**THE RECORDS:**
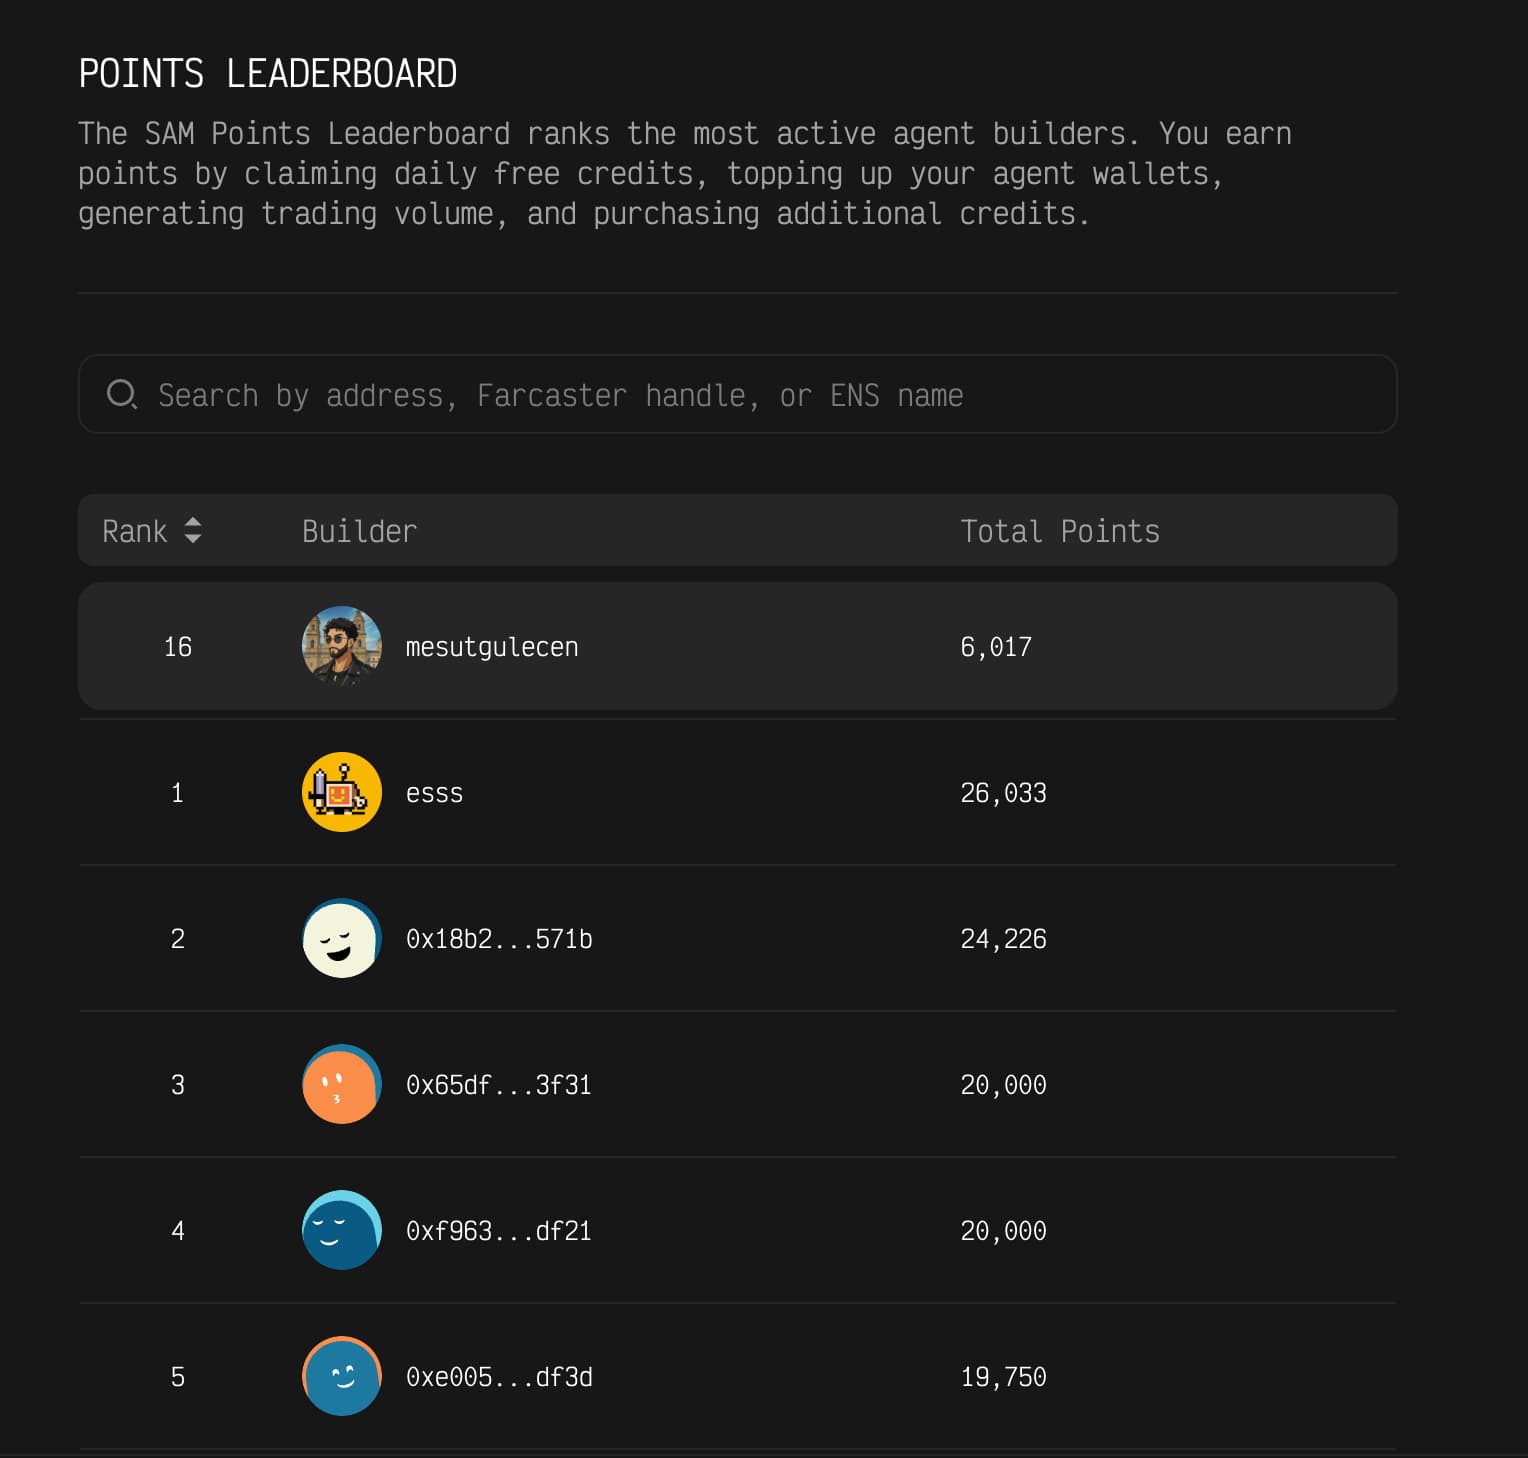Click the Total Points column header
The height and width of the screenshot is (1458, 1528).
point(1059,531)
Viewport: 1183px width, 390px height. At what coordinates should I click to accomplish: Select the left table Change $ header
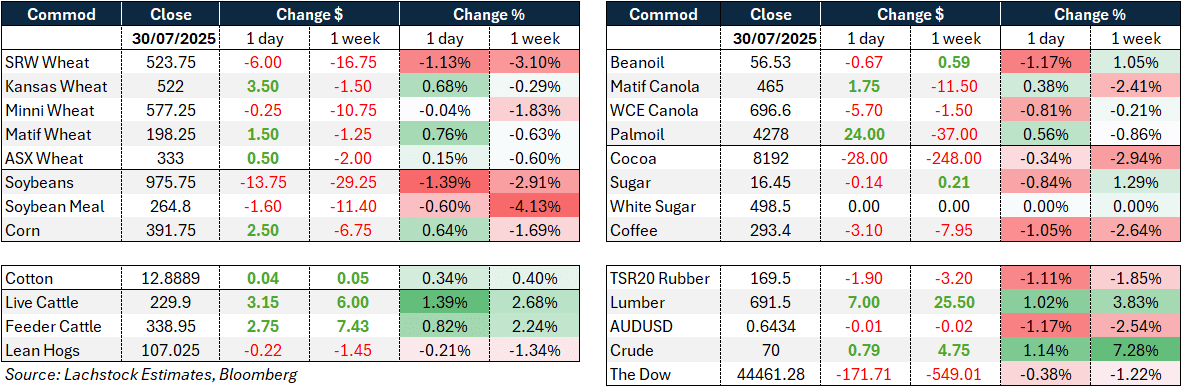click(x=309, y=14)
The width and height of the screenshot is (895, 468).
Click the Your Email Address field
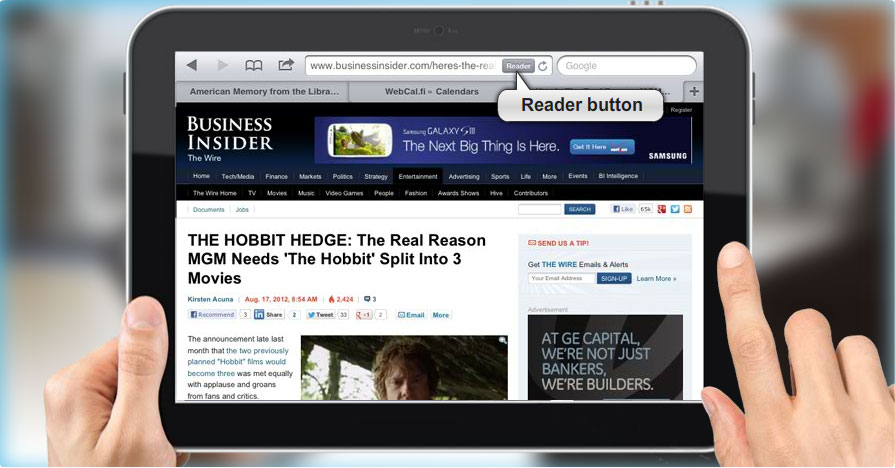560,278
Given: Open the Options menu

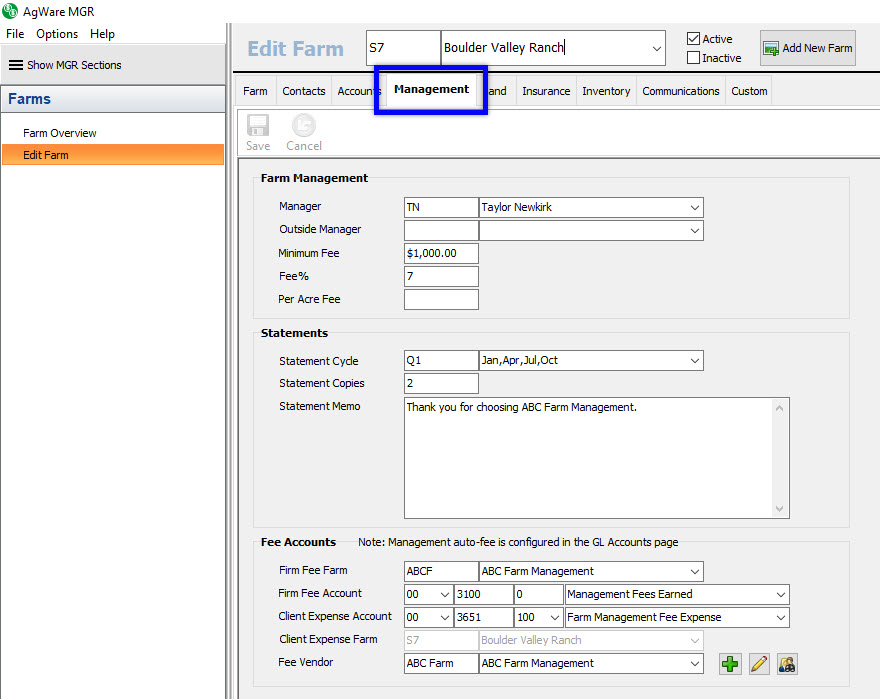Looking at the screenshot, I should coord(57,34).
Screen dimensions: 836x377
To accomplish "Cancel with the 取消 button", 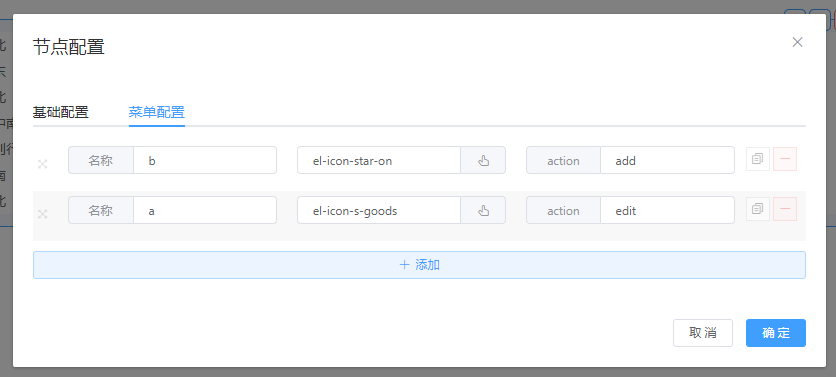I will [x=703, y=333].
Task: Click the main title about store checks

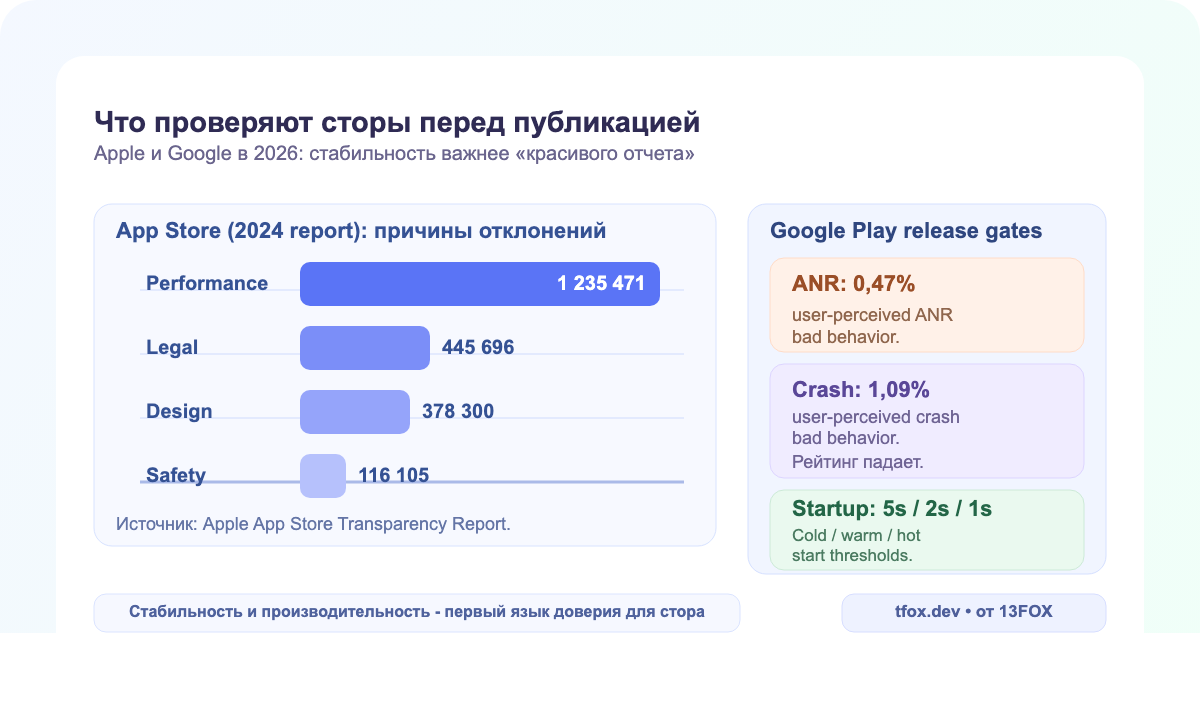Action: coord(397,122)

**WORK TO COMPLETE:**
Give again, exactly as written above, each line from the one that has "The width and" to the one that has "Screen dimensions: 836x377", both included; omit the pictures.

**OUTPUT OF THE TASK:**
The width and height of the screenshot is (895, 468).
Click the Your Email Address field
560,278
Given: Open the Options menu

Looking at the screenshot, I should coord(57,34).
Screen dimensions: 836x377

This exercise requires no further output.